Popular imagination holds that the turf of a state’s foreign embassy is a little patch of its homeland. Enter the American Embassy in Beijing and you are in the United States. Indeed, in many contexts—such as resistance to search and seizure by a host country’s authorities—there is an inviolability to diplomatic outposts. These arrangements have been central to diplomacy for decades so that diplomats can perform their work without fear of harassment and coercion.
Complementing a state’s oasis on foreign territory is the ability to get there and back unharried. Diplomats are routinely granted immunity from detention as they travel, and la valise diplomatique—the diplomatic pouch—is a packet that cannot be seized, or in most cases even inspected, as it moves about.[1] Each pouch is a link between a country and its outposts dispersed in alien territory around the world.

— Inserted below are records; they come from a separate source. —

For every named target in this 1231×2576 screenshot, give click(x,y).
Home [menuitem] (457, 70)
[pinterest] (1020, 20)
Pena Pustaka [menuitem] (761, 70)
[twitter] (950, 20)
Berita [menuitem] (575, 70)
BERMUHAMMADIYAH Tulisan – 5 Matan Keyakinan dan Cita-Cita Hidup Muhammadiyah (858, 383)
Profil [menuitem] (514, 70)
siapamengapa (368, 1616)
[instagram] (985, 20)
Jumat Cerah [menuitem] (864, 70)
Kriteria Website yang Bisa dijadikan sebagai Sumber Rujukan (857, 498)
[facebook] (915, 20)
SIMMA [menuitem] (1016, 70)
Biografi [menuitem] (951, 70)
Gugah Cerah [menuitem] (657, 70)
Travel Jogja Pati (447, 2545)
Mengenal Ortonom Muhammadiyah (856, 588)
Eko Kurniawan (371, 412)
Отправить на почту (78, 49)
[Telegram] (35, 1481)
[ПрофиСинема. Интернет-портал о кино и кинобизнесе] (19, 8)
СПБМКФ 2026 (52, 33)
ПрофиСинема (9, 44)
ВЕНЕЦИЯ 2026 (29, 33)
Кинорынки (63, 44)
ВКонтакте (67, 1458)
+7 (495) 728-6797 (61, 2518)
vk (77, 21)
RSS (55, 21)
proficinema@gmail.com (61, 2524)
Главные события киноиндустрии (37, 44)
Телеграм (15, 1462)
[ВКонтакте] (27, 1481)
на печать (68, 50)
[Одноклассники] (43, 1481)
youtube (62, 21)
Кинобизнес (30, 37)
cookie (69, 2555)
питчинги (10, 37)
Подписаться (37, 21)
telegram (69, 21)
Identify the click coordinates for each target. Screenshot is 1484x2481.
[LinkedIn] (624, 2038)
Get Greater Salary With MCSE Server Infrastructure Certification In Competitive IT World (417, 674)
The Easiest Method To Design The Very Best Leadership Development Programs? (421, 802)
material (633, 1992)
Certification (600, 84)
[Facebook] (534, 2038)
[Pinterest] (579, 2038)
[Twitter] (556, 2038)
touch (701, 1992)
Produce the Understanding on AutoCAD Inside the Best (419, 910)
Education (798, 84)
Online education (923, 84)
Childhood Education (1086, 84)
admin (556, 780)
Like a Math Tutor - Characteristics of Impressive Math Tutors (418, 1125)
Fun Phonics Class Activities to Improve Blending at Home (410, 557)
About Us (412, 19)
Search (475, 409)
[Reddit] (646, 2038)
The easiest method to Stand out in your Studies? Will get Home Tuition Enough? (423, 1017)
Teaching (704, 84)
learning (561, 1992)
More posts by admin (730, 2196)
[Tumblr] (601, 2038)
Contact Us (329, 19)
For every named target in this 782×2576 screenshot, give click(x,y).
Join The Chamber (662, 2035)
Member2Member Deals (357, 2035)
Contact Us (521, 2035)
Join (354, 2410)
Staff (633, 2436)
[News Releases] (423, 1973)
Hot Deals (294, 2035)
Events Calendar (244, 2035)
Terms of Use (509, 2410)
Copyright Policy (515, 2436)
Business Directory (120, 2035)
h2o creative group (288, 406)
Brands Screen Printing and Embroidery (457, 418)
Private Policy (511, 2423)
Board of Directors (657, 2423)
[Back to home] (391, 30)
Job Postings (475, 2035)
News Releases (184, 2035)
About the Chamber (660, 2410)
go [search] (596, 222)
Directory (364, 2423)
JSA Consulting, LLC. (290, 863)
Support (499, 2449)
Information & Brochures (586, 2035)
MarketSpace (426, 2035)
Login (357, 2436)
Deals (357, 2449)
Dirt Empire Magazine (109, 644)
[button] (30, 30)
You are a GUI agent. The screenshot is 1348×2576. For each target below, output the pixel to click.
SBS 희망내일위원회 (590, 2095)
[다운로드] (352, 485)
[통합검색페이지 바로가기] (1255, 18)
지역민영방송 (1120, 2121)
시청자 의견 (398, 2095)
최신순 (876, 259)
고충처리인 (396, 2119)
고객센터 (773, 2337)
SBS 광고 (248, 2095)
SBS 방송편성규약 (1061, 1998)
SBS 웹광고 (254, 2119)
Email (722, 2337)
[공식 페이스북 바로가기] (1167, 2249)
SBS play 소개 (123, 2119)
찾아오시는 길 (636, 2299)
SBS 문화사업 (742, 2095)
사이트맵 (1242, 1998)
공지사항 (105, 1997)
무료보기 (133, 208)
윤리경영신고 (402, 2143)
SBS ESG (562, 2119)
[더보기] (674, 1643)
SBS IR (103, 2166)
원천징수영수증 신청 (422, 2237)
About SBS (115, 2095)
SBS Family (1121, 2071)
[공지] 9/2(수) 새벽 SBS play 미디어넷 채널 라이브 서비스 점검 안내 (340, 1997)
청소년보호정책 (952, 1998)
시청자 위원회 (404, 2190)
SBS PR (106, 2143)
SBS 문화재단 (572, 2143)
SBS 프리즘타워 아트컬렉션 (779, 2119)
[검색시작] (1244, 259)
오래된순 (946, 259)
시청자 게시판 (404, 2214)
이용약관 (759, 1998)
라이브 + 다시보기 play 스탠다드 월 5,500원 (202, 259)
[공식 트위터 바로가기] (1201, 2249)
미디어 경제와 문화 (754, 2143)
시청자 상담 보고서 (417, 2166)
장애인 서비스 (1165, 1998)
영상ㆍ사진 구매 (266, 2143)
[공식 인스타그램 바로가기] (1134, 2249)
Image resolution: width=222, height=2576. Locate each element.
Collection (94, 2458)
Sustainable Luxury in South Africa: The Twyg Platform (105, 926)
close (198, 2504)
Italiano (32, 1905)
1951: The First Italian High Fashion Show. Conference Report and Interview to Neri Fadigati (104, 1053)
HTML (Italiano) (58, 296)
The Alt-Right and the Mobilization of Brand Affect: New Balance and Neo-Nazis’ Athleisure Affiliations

Citizens and their digital packets deserve much the same treatment as they traverse the global Internet. Just as states expect to conduct their official business on foreign soil without interference, so citizens should be able to lead digitally mediated—and increasingly distributed—lives without fear that their links to their online selves can be arbitrarily abridged or surveilled by their Internet Service Providers or any other party. Just as the sanctity of the embassy and la valise diplomatique is vital to the practice of international diplomacy, the ability of our personal bits to travel about the net unhindered is central to the lives we increasingly live online.